§ TASK DESCRIPTION
Copy the material below line for line, without any changes.

════════════════════

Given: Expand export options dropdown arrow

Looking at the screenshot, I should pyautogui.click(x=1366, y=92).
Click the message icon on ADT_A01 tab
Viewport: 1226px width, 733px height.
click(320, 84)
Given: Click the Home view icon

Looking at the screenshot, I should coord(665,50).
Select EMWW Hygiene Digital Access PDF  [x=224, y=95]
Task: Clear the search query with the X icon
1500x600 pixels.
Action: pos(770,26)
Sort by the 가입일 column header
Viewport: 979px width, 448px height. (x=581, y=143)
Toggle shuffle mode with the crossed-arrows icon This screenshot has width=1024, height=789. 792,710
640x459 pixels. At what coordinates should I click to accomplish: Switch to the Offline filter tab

════════════════════

§ PROBLEM SOLUTION
Given: Expand export options dropdown arrow

Looking at the screenshot, I should pyautogui.click(x=1366, y=92).
Click the message icon on ADT_A01 tab
Viewport: 1226px width, 733px height.
click(320, 84)
Given: Click the Home view icon

Looking at the screenshot, I should coord(665,50).
Select EMWW Hygiene Digital Access PDF  [x=224, y=95]
Task: Clear the search query with the X icon
1500x600 pixels.
Action: pos(770,26)
Sort by the 가입일 column header
Viewport: 979px width, 448px height. (x=581, y=143)
Toggle shuffle mode with the crossed-arrows icon This screenshot has width=1024, height=789. 792,710
640x459 pixels. At what coordinates should I click to accomplish: Switch to the Offline filter tab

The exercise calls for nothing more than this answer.